In this connection, I respect China for making serious efforts to protect the environment, saying “ecology first,” as expressed in “the 13th Five Year Plan for Economic and Social Development.”
Unfortunately, in many countries, voices for environmental protection often encounter negative reactions and resistance, saying it would jeopardize economic growth. These people worry that environment protection requires resources and money that could be channeled into economic growth. Is this a warranted concern?
My view is that economic growth and environmental protection are more than compatible. In fact, economic growth and environmental protection are indispensable and integral parts of sustainable development. That is, desirable economic activities cannot take place where the environment is eroded. Also, environment protection can be a source of economic growth. Similarly, without economic growth, which generates resources and technology necessary for environmental protection, the environment suffers.

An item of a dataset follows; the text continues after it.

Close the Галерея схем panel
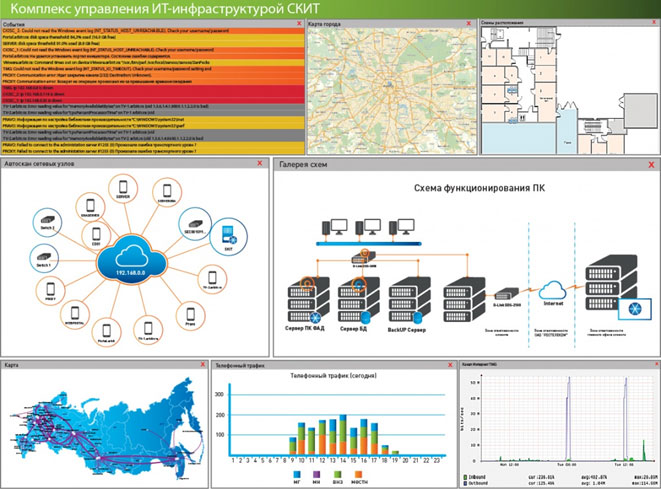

It is said that about 10 thousand people lived on the Easter Island in the 16th century. But people cut trees for cooking, building houses, for transporting moais without replanting, causing losses of futile soil to the sea, and eventually, resulting in food scarcity and wars.

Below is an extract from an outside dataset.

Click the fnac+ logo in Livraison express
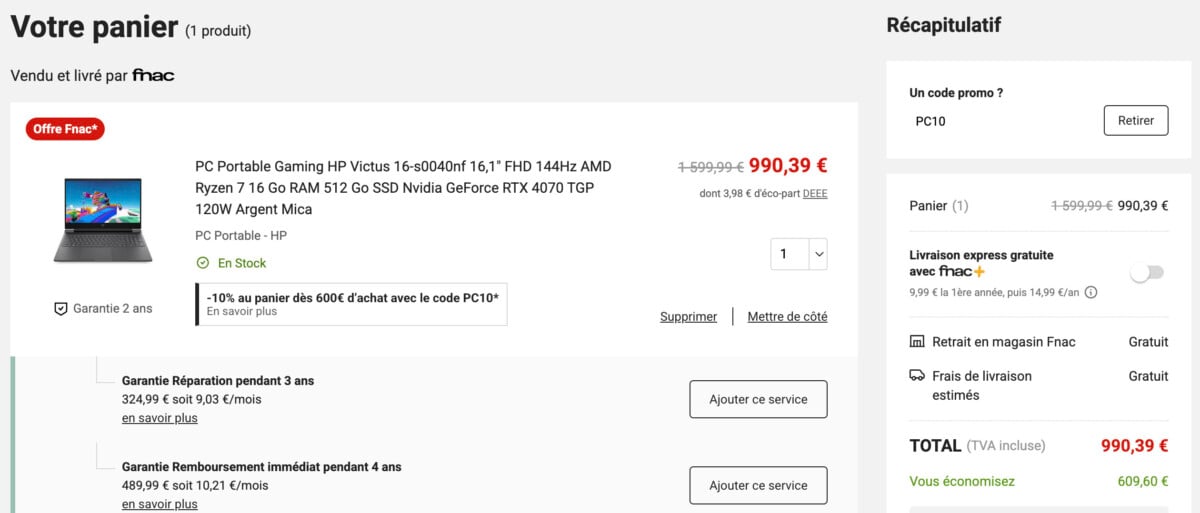 (962, 271)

The Japanese people enjoy good environment quality at present. But, Japan suffered from severe air and water pollution problems triggered by rapid economic growth in the 60’s and early 70’s. To combat the problems, Japan introduced regulatory and incentive policies on the part of both national and local governments setting standards for emissions and discharges for each plant and industrial region, making them more rigorous as years went on. R&D for pollution prevention technologies were implemented by both the government and private sectors and the investments in equipment and facilities embodying the resulting state-of-the-art technologies were made. In fact, the annual growth rate of Japan’s overall pollution prevention-related investments ranged between 30 to 70 % from 1966 through 1971. Japan’s annual economic growth rate grew more than 12% p.a. in the second half of the 1960’s while spending large resources for environment protection, showing that economic growth and environment protection go hand in hand or can be decoupled.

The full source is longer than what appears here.